Rega alzó la cabeza y miró al enano. Paithan tomó un lento sorbo de agua, con la vista fija en Drugar. Roland se puso tenso. No le gustó el brillo en los ojos del enano, la sonrisa helada que apareció en su boca.

—Mi pueblo... —musitó Drugar—. ¡Mi pueblo ya no existe!.

—¿Qué? ¡Explícate, Barbanegra, maldita sea!.

—Está muy claro —intervino Rega—. Míralo, Roland. ¡Pobre Thillia! ¡Está diciendo que todo su pueblo ha muerto!.

—¡Por la sangre de Orn! —masculló Paithan en elfo, con espanto.

—¿Es cierto eso? —Exigió saber Roland—. ¿Es verdad lo que dices? ¿Tu pueblo... muerto?.

—¡Míralo! —chilló Rega, al borde de la histeria.

Aturdidos y cegados por sus propios temores, ninguno de ellos se había fijado gran cosa en el enano. Con los ojos ya bien abiertos, advirtieron que Drugar llevaba las ropas rotas y manchadas de sangre. Su barba, que siempre lucía muy cuidada, estaba enredada y sucia; el cabello, revuelto y despeinado. En el antebrazo tenía una herida larga y de feo aspecto y un reguero de sangre coagulada corría por su frente. Sus manazas acariciaban el hacha.

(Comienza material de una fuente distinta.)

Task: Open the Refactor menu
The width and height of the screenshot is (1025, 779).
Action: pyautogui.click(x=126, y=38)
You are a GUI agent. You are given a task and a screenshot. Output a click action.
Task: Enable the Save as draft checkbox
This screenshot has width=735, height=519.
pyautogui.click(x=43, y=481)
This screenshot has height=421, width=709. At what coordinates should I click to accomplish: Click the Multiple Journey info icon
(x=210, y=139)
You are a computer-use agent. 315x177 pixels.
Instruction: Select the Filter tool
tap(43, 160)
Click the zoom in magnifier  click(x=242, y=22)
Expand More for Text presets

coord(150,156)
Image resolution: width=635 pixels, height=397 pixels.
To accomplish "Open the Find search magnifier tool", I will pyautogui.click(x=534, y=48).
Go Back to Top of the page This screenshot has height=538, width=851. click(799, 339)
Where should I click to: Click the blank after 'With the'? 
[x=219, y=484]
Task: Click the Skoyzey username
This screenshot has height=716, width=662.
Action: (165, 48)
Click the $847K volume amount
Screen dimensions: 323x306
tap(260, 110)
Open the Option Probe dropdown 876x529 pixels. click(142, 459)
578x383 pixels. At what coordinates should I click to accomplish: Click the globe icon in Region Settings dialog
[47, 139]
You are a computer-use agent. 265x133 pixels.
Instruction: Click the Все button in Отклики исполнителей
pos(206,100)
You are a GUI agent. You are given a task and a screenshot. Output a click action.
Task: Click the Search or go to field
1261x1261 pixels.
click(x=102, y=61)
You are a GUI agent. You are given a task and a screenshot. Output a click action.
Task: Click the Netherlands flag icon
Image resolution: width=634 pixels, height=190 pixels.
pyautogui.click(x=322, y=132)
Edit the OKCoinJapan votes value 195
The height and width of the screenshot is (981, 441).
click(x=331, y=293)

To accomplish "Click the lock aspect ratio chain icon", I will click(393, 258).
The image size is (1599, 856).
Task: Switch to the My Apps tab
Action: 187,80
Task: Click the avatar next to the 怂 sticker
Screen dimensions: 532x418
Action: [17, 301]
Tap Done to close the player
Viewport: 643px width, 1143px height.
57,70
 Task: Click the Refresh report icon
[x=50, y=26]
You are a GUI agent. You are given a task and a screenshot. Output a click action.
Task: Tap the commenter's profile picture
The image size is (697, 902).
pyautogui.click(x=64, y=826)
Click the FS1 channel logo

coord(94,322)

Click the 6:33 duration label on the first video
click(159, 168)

—Si hubiéramos tenido las armas —murmuró Drugar con la mirada vacía y fija en las sombras que se movían en los túneles—, habríamos podido hacerles frente. Y los míos aún estarían vivos.

—No ha sido culpa nuestra. —Roland levantó las manos, mostrando las palmas—. Hemos venido lo antes posible. El elfo... —indicó a Paithan—, el elfo llegó tarde.

—¡Yo no sabía nada! ¿Cómo iba a saberlo? Ha sido ese maldito camino que tomamos, Hojarroja, arriba y abajo por barrancos enormes y junglas interminables... ¡Nos condujo directamente hasta esos malditos...!.

—¡Ah!, ¿de modo que ahora me vas a echar toda la culpa a mí...?.

—¡Basta de discusiones! —Chilló la voz de Rega—. ¡No importa quién tenga la culpa! ¡Lo único que interesa es salir de aquí!.

—Sí, tienes razón —dijo Paithan, tranquilizándose y bajando la voz—. Tengo que volver y poner sobre aviso a mi pueblo.

—¡Bah! Los elfos no tenéis que preocuparos. ¡Mi pueblo sabrá hacer frente a esos monstruos! —Roland miró al enano y se encogió de hombros—. No te ofendas, Barbanegra, amigo mío, pero unos buenos guerreros, unos guerreros de verdad, y no un grupo de gente a la que han cortado las piernas a la altura de las rodillas, no tendrán ningún problema para destruir a esos gigantes.

—¿Qué me dices de Kasnar? —Replicó Paithan—. ¿Qué ha sido de los guerreros humanos de ese imperio?.

—¡Campesinos! ¡Granjeros! —Roland hizo un ademán despectivo—. ¡Nosotros, los thillianos, sí somos guerreros! Tenemos experiencia.

—En aporrearos los unos a los otros, tal vez. ¡Ahí arriba no parecías tan valiente!.

—¡Me pillaron desprevenido! ¿Qué esperabas que hiciera, elfo? Se me echaron encima antes de que pudiera reaccionar. Está bien; tal vez no podamos abatirlos de un flechazo, pero te garantizo que, cuando tengan clavadas cinco o seis lanzas en esos agujeros de la cabeza, no les quedarán ganas de seguir haciendo preguntas estúpidas acerca de ninguna ciudadela...

...¿Dónde están las ciudadelas?.

La pregunta resonó en la mente de Drugar, lo fustigó como un martilleo, cada sílaba como un golpe que le causaba dolor físico. Desde su puesto de observación en una de los miles de casas enanas, Drugar contempló la inmensa planicie de musgo donde su padre y la mayoría de su pueblo había salido al encuentro de la vanguardia de gigantes.